Das Erlebnis, das mir für die Möglichkeiten, über Felsenstein hinaus mit Musik umzugehen, Augen und Ohren geöffnet hat, war seine Berliner Salome-Inszenierung. In absoluter Deckungsgleichheit hat Götz es geschafft, die Rasanz der inneren Vorgänge bei Salome erlebbar zu machen. Wo die Musik in Abgründe hinabtaucht und kocht und die Salomes sich dann meist auf der Bühne wälzen und toben, da passierte nichts! Das Orchester tobte und die Frau lag über das ganze Vorspiel äußerlich ruhig am Boden, innerlich kochend, und man konnte miterleben, wie die zerstörerischen Gedanken in dieser Frau entstanden sind. Ich glaube, da ist entdeckt worden, dass man mit äußerster Sparsamkeit –wenn man große Sänger-Persönlichkeiten hat – diese inneren Vorgänge sichtbar machen kann, wenn man der Musik den Raum gibt, zu erzählen, was in diesem Moment in diesem Menschen passiert.

Emanzipation

Das war für mich der erste große Schritt, wo ich die Emanzipation des Regisseurs Götz Friedrich vom großen Meister, ohne dass der Jüngere dann, wie es oft passiert, Vatermord begeht, erkannte. Die Ehrfurcht vor diesem großen Mann ist ihm immer geblieben. Denn er weiß genau wie ich, was wir Felsenstein verdanken an Erkenntnissen und methodischen Möglichkeiten. Aber Götz hat dort angefangen, seinen eigenen Weg zu finden. Sein Talent und seine Musikalität sind ihm geschenkt worden. Das andere hat er sich dazu erworben, und dazu gehört seine wissenschaftliche Möglichkeit. Er ist ein glänzender Analytiker und ist Gott sei Dank doch kein Dramaturg-Regisseur geworden. Die rein theoretischen Dinge sind bei ihm in einer idealen Weise mit dem Komödiantischen verbunden. Er kann alles begründen, aber es ist nie trocken. Er kann es erklären, aber es bleibt nicht Dramaturgen-Gespräch, sondern es wird zum Leben. Er hat darüber die unglaubliche Möglichkeit, ein guter Psychologe zu sein und die besondere Gabe der Motivation, es seinen Sänger-Kollegen mitzuteilen. Und das Wesentliche, da sind wir wieder beim Wilhelm-Pitz-Preis, dass er ein Meister der Chor-Regie ist. Der Chor bleibt der Kraft-Körper, der als geballte Gruppe wirken kann. Aber ich sehe bei Götz in individuelle Gesichter und Schicksale, die, gebunden an die Handlung, sich so ausdrücken, dass sie nicht nur Folie für die Haupt-Kontrahenten, sondern die Partner sind.

Schritt in den Westen

Kommen wir zu dem Punkt des vielleicht härtesten Schnittes, den ein Künstler macht, wenn er sein Vaterhaus verlässt. Ich weiß, wie sehr Götz innerlich gebunden war an das Haus in der Behrenstraße, die Komische Oper, an Felsenstein. Durch die Zeitläufte, durch die politische Situation in Deutschland ist aus einem selbstverständlichen, wenn auch harten Vorgang ein Politikum gemacht worden. Es war meiner Meinung nach der notwendige Schritt, dass sich irgendwann einmal der Sohn vom Vater trennen musste. Der Weg, den Götz gegangen ist und den er gehen musste, und der ja hier in Bayreuth mit der Bombe Tannhäuser begonnen hat, hat auch in seiner Sicht auf Stücke etwas Neues gebracht. Dann begannen seine Wanderjahre, die ihn überall hingeführt haben, wo man Oper als ehrliches Theater wollte.

━━━

Aufgaben —
1. Fasse den Textauszug in zwei Sätzen zusammen.
2. Gib bitte aus dem Textauszug den Abschnitt von „Schritt in den“ bis einschließlich „ehrliches Theater wollte.“ wortgetreu aus.

Vorliegende Einträge —
━━━

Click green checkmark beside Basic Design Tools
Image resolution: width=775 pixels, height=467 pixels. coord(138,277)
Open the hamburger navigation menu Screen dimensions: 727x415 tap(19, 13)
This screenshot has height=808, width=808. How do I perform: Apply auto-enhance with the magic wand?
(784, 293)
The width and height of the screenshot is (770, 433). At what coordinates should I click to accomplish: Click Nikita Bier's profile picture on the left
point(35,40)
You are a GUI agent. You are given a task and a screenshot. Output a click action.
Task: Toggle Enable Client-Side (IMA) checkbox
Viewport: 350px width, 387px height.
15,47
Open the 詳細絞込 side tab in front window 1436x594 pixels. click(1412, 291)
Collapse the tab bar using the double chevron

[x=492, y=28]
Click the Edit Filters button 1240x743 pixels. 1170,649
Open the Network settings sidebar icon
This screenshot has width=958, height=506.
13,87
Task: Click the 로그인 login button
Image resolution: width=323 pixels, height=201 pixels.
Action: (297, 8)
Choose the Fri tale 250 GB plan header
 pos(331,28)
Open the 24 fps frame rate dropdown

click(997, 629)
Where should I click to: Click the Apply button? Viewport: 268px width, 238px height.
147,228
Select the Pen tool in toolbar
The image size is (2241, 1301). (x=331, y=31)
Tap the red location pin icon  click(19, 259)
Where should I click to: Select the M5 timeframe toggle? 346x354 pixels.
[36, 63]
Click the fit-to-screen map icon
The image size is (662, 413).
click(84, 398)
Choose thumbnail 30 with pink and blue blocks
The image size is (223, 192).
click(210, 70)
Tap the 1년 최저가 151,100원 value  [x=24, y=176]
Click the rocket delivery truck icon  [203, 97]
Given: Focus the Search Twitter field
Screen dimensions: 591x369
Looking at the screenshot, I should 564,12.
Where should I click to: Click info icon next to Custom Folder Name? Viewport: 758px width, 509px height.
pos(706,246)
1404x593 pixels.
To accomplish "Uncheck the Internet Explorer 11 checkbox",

━━━

Erwartete Antworten —
1. In Götz Friedrichs Berliner Salome-Inszenierung lag die Darstellerin während des tobenden Vorspiels äußerlich ruhig am Boden, was zeigte, dass sich innere Vorgänge mit äußerster Sparsamkeit sichtbar machen lassen, und darin zeigte sich der erste große Schritt seiner Emanzipation von Felsenstein, dem er dennoch stets mit Ehrfurcht verbunden blieb. Friedrich wird als glänzender Analytiker, guter Psychologe und Meister der Chor-Regie beschrieben, dessen Weggang von der Komischen Oper ein notwendiger, durch die politische Lage zum Politikum gewordener Schritt war, der in Bayreuth mit Tannhäuser begann.

2.
Schritt in den Westen

Kommen wir zu dem Punkt des vielleicht härtesten Schnittes, den ein Künstler macht, wenn er sein Vaterhaus verlässt. Ich weiß, wie sehr Götz innerlich gebunden war an das Haus in der Behrenstraße, die Komische Oper, an Felsenstein. Durch die Zeitläufte, durch die politische Situation in Deutschland ist aus einem selbstverständlichen, wenn auch harten Vorgang ein Politikum gemacht worden. Es war meiner Meinung nach der notwendige Schritt, dass sich irgendwann einmal der Sohn vom Vater trennen musste. Der Weg, den Götz gegangen ist und den er gehen musste, und der ja hier in Bayreuth mit der Bombe Tannhäuser begonnen hat, hat auch in seiner Sicht auf Stücke etwas Neues gebracht. Dann begannen seine Wanderjahre, die ihn überall hingeführt haben, wo man Oper als ehrliches Theater wollte.